Altar in honor of Junia Procula. Front.
Roman art
The two short sides and the main facade of the monument are richly decorated. In the center, the face of a very young deceased girl, Junia Procula, looks down at the spectator. She is depicted in the panel normally used for the inscription, which is in fact almost completely relegated to the plinth of the central panel (CIL VI 20905). The latter is divided in half by a festoon of flowers and fruit, hooked on each side to the curved horns of Jupiter Ammon, set over an eagle with wings outstretched on both sides, sitting on projecting bases. Below the festoon there is a hunting scene, where a griffin is swooping in on a bull, while a genre scene is depicted above, in which a dog has made an Erote to drop the basket of fruit he is holding.
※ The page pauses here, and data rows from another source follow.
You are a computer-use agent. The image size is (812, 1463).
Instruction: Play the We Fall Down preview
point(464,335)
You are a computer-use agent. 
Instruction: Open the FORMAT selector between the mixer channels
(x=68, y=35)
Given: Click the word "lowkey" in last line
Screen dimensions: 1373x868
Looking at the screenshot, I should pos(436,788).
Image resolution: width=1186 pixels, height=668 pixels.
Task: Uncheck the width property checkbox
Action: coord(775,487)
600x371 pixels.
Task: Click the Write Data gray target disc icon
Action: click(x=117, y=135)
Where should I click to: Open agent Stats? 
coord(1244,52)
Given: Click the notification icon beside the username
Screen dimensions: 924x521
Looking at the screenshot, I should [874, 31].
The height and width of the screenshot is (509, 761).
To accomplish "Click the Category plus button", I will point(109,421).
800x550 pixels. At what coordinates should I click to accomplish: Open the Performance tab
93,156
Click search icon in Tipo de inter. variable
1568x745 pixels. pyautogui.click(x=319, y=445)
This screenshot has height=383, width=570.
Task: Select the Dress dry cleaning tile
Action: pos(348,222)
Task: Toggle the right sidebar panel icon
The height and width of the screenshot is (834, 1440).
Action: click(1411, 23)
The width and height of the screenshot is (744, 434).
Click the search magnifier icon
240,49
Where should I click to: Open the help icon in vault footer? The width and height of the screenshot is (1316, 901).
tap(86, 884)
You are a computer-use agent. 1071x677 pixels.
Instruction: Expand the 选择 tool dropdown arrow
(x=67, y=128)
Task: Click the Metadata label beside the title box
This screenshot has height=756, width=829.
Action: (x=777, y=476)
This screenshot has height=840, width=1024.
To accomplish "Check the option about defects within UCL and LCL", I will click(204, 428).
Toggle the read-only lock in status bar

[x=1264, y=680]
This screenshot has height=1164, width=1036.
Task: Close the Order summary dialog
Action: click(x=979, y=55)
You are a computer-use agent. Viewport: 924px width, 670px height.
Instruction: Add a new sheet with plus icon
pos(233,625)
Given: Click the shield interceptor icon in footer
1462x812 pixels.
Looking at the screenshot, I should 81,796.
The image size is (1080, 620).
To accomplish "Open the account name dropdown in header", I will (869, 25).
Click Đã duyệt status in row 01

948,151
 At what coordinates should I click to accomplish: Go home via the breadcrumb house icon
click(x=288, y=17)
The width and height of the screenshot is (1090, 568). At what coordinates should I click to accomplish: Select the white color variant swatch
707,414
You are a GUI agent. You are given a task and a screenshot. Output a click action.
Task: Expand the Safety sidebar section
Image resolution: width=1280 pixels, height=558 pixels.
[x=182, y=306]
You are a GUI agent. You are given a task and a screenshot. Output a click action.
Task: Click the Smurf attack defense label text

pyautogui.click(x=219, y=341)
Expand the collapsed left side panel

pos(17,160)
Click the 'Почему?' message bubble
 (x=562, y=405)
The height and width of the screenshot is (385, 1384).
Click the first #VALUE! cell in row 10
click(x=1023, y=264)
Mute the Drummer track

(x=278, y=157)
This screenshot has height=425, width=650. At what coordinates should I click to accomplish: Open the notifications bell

The inscription recounts the short life of Junia Procula, who passed away shortly before turning nine years old, leaving her parents in despair: her father, M. Junius Euphrosinus, probably a freedman, given his Greek-derived cognomen, and her mother, whose name is illegible, erased from the text by damnatio memoriae, the practice that decreed the elimination of the memory of public figures found guilty of crimes against the State. In this case, the back of the altar provides an explanation for the practice, anomalous in the private sphere, by citing a curse Euphrosinus put on his cheating wife, Junia Atte, who had been his slave before marrying him. However, before breaking up, the couple had decided to celebrate the young member of the Procula family extravagantly, as is clear from both the decoration of the monument and the bust-portrait of the girl. Her image, with a multitude of curls framing her face, recalls the representations of leading members of the ruling dynasty - in this case the domus flavia – which had by then become the matronly reference model for the representation of women, a standard also followed in this case, featuring a young girl who had been the daughter of two successful freedmen.
The level of refinement of the altar dates it to Roman production and, like many of the other altars in the exhibition, evidence exists of its presence from the mid-16th century onwards in the vineyard of Cardinal dei Medici outside Porta Flaminia, a property owned by Cardinal Giovanni in 1560 and passed on to his brother, Cardinal Ferdinando, when Giovanni died in 1562.